Piccolo und Jeneine

Kapitel 1

"Hm? Also letzte Woche sah das hier noch anders aus..." Piccolos schwarze Augen suchten den Wald nach Son Gokus Haus ab, aber es war weit und breit nichts zu sehen. Plötzlich rastete etwas bei ihm ein.
"Diese Frau macht mich noch völlig irre! Jetzt hab ich mich sogar schon verflogen wegen ihr!" Schnell änderte der Namekianer die Richtung. Seit Tagen schon spukte ihm Jeneine im Kopf herum und verdrängte jeden anderen Gedanken. Besonders gegen solche vernüftiger Art schien sie etwas zu haben. So was war ihm noch nie passiert! Und das machte es nicht gerade leichter. Aber die Sache hatte auch etwas Gutes. Sein Leben war nämlich neuerdings so aufregend und interessant. Es war spannend, sich jeden noch so unbedeutenden Satz, den sie von sich gab, einzuprägen, so viel wie möglich über sie herauszufinden, sie verstohlen zu beobachten, wenn sie lachte oder sich durch ihre langen, karamellfarbenen Haare fuhr und dann rechtzeitig wieder wegzusehen, sodass sie es nicht mitbekam. Piccolo sah Rauch aus einem Kamin aufsteigen. Endlich war er angekommen. Jeneine war sicher schon da, hatte er doch einen Umweg machen müssen. Der Oberteufel atmete noch mal tief durch, dann landete er und klopfte an die Tür. Son Gohan begrüßte ihn mit strahlendem Gesicht und Piccolo streichelte ihm über den Kopf. Chichi stand am Herd, Son Goku lümmelte auf der Coach herum.

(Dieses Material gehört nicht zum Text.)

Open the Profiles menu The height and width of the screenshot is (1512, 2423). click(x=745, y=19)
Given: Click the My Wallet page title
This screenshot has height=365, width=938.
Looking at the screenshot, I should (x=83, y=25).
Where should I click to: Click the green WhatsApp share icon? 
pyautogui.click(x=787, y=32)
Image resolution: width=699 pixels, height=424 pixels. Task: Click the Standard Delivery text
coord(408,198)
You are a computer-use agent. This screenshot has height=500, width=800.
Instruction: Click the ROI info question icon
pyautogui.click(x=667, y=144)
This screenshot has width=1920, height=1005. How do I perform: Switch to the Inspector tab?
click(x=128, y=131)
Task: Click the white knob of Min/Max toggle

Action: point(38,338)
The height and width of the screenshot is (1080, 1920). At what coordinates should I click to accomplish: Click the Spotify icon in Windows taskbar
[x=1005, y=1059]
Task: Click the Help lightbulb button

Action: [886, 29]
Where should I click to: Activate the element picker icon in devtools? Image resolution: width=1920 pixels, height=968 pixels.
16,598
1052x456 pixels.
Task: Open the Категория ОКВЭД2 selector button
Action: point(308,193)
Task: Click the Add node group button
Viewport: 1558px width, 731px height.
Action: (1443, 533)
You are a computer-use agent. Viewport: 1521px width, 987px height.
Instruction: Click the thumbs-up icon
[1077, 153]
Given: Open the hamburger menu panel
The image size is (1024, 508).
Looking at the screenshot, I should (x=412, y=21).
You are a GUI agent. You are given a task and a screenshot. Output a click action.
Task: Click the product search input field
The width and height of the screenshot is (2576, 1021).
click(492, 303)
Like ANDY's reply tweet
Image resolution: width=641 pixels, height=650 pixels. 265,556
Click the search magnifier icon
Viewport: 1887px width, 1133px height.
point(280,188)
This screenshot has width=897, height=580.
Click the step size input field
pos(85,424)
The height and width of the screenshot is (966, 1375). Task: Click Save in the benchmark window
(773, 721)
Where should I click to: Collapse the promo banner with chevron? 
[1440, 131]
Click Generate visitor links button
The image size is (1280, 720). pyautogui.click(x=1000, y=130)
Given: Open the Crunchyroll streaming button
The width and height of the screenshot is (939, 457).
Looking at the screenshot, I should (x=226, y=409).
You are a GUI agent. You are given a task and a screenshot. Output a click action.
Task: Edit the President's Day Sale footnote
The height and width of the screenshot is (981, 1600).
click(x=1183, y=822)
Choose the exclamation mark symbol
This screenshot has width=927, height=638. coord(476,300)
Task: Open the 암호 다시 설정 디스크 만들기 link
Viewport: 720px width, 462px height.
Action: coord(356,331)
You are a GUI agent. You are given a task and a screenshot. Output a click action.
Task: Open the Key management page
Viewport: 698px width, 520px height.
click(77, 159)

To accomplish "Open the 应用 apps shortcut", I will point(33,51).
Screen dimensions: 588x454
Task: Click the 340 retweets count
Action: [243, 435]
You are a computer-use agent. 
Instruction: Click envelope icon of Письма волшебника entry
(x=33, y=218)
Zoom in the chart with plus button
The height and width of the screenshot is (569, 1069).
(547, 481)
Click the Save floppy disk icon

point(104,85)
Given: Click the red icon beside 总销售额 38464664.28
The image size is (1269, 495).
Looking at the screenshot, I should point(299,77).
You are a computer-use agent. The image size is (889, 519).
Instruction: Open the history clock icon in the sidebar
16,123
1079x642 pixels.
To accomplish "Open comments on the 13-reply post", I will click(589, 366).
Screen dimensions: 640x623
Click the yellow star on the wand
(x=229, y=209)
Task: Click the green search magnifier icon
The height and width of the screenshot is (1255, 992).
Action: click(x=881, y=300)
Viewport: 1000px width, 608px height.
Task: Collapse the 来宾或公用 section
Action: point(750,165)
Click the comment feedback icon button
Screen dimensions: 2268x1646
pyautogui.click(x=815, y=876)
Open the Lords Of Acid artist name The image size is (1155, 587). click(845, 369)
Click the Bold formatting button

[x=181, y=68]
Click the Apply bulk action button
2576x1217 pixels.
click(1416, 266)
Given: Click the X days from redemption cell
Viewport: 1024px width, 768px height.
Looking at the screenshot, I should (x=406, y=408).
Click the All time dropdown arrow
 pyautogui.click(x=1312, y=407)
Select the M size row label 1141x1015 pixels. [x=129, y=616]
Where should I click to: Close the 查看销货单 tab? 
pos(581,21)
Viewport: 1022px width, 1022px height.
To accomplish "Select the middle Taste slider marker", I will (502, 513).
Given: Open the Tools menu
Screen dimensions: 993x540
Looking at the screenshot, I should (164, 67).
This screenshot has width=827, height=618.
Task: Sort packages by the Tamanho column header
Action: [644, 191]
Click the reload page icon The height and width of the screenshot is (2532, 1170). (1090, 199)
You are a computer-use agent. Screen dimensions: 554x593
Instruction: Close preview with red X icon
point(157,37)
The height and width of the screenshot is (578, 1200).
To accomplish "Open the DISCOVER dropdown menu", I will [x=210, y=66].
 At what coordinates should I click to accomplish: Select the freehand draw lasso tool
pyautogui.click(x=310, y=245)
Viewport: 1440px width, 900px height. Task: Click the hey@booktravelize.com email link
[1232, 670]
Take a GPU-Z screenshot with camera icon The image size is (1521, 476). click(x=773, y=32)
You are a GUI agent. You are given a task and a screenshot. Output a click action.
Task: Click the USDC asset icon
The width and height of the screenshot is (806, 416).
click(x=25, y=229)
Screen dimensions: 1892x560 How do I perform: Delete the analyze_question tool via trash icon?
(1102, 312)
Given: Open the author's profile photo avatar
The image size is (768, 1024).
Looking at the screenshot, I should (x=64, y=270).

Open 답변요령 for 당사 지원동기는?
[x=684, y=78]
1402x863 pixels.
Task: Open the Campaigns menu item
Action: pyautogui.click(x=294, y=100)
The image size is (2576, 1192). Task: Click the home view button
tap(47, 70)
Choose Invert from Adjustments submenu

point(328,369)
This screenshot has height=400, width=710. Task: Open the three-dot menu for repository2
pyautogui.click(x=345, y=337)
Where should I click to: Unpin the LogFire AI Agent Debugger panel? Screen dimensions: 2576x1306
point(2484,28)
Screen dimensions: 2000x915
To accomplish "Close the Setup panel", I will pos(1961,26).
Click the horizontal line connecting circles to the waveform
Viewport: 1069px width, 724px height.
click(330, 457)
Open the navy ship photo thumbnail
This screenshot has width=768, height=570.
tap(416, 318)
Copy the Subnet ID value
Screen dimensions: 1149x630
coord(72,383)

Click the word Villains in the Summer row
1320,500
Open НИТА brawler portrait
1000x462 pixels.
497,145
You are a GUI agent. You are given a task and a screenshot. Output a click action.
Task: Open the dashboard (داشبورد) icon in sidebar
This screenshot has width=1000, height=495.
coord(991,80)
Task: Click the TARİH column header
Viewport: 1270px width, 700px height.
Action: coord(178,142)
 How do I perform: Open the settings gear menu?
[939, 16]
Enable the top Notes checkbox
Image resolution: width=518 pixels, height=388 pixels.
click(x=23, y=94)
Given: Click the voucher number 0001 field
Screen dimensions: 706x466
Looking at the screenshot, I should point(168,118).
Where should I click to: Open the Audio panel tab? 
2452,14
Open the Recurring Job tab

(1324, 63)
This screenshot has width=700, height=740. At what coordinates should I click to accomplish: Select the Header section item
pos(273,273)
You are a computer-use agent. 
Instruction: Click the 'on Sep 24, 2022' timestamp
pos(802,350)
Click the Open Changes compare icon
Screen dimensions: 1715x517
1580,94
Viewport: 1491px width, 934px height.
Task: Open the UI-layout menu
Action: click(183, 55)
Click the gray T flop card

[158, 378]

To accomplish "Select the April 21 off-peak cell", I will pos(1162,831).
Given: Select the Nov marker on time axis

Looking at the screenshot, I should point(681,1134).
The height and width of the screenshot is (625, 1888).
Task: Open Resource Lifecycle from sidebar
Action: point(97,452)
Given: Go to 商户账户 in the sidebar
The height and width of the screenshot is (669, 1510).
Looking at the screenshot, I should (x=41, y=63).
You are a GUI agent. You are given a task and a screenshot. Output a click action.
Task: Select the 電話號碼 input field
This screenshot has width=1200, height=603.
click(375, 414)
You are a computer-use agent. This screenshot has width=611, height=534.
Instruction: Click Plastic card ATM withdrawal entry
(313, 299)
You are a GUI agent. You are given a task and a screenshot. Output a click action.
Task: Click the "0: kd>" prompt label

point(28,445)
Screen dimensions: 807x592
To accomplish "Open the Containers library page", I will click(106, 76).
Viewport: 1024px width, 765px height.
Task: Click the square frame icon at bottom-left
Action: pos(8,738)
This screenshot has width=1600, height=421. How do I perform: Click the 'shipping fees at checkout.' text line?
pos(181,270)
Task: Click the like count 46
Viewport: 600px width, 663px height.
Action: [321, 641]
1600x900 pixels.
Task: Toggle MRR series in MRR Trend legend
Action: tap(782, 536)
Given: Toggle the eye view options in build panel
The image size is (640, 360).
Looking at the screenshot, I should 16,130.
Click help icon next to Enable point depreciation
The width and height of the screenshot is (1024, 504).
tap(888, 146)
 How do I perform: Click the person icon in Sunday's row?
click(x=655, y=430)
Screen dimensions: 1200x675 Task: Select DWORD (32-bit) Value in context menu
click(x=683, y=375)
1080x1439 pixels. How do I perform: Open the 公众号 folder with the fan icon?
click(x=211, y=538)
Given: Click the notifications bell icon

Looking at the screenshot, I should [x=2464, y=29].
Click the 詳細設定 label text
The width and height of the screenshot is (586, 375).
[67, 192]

"Hey Piccolo! Wo hast du so lange gesteckt?", stopfte er sich eine Hand voll Chips in den Mund.
- "Nicht so wichtig." Sollte er fragen, wo sie war? Oder könnte dann jemand etwas bemerken?
Goku klopfte rechts neben sich auf das Sofa:"Setz dich doch! Chichi ist gleich mit dem Essen fertig, aber bis dahin können wir noch 'Alarm für Anaconda 44' schauen!"
"Ich bin zum trainieren hier!", knurrte der Oberteufel, aber Goku quatschte seelenruhig weiter:
"Jeneine kommt *mampf* erst später, sie kauft noch irgendwas ein glaube ich -"
"Ich musste die Arme noch mal los schicken weil MEIN LIEBER EHEMANN letzte Nacht unseren Kühlschrank leergefressen hat!", fauchte Chichi.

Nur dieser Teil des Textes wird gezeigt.